**WHAT THE TASK REQUIRES:** Reproduce word for word the lines below, starting with the line that contains "The width and height of the screenshot is (750, 564)." and ending with the line that contains "colorbar-level-label: 50 is", both included.

**DATA PROVIDED:**
-- Opening Marker --
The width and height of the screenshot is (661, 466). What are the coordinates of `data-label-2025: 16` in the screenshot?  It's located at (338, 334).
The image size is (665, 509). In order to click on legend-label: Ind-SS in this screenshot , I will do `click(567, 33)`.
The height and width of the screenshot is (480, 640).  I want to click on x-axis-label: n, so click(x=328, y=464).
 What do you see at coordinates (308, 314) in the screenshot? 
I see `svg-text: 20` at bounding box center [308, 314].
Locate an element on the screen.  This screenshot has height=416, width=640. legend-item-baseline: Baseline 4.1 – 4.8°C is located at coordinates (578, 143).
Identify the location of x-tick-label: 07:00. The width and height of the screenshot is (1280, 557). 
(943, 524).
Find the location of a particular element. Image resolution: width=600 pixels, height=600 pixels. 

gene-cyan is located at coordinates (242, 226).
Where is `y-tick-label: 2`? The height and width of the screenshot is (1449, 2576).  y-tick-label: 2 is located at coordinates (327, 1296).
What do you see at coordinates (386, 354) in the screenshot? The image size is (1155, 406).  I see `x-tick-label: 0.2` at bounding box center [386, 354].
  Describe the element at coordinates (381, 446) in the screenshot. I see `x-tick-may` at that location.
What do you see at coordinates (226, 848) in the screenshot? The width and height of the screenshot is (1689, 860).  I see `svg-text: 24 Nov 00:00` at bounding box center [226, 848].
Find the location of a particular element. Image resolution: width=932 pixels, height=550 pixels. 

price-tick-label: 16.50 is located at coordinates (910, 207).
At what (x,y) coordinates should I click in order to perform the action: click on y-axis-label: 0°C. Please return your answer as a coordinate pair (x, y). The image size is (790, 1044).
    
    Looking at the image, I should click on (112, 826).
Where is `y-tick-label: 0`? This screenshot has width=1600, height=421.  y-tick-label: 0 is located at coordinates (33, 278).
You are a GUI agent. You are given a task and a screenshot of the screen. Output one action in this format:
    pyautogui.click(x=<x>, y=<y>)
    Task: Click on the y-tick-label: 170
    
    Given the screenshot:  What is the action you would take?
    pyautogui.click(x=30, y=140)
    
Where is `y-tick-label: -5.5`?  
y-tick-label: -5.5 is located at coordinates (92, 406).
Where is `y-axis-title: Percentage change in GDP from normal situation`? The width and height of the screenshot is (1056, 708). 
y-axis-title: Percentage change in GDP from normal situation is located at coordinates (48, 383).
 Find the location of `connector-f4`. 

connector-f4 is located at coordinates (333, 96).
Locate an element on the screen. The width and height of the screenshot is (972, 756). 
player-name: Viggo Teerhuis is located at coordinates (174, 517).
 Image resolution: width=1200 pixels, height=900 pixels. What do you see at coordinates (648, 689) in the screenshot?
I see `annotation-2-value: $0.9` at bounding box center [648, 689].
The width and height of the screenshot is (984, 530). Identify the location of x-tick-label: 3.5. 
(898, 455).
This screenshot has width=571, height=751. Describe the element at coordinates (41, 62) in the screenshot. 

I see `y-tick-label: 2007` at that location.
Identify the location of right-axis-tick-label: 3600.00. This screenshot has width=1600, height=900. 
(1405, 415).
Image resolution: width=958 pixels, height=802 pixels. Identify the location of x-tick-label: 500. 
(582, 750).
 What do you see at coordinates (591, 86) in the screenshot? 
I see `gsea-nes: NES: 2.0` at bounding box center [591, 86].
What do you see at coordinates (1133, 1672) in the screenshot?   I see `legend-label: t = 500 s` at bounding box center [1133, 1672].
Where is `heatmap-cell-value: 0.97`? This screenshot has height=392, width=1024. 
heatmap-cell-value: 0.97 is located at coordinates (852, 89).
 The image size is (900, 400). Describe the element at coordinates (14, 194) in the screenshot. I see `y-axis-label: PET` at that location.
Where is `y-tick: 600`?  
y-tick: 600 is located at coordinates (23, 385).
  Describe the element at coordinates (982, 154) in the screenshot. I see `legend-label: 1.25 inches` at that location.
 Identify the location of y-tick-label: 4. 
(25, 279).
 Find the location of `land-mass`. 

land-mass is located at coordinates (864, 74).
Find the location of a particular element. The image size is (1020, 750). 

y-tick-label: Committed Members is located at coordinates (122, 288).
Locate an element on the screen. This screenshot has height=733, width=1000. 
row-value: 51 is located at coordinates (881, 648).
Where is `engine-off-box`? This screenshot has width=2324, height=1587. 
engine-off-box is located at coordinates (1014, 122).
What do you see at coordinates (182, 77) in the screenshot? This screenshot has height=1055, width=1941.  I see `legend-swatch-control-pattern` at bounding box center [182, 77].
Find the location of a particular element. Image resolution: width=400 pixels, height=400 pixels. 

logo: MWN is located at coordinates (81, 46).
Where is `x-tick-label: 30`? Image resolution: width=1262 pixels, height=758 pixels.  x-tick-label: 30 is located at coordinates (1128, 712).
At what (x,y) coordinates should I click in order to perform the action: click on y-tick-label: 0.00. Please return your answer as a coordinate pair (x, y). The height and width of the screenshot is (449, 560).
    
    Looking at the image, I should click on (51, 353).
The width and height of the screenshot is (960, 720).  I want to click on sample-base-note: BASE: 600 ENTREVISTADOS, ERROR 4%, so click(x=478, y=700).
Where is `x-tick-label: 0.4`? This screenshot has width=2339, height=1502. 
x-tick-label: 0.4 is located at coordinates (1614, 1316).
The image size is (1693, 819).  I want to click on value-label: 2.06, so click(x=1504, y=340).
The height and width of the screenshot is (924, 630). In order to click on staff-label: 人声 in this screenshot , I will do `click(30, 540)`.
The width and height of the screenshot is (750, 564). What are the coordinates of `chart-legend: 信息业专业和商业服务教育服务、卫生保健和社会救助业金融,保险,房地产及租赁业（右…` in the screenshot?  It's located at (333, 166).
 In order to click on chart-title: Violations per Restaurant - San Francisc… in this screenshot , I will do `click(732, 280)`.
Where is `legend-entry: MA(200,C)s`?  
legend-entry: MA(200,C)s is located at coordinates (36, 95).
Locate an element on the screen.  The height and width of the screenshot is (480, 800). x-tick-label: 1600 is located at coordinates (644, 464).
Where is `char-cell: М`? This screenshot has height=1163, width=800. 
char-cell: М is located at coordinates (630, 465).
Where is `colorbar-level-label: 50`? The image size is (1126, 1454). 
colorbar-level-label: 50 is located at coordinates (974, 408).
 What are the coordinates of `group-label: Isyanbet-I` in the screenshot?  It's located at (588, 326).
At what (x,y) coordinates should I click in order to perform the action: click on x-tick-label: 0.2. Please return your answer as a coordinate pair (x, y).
-- Closing Marker --
**TASK RESULT:**
The width and height of the screenshot is (750, 564). What are the coordinates of `chart-legend: 信息业专业和商业服务教育服务、卫生保健和社会救助业金融,保险,房地产及租赁业（右…` in the screenshot?  It's located at (333, 166).
 In order to click on chart-title: Violations per Restaurant - San Francisc… in this screenshot , I will do `click(732, 280)`.
Where is `legend-entry: MA(200,C)s`?  
legend-entry: MA(200,C)s is located at coordinates (36, 95).
Locate an element on the screen.  The height and width of the screenshot is (480, 800). x-tick-label: 1600 is located at coordinates (644, 464).
Where is `char-cell: М`? This screenshot has height=1163, width=800. 
char-cell: М is located at coordinates (630, 465).
Where is `colorbar-level-label: 50`? The image size is (1126, 1454). 
colorbar-level-label: 50 is located at coordinates (974, 408).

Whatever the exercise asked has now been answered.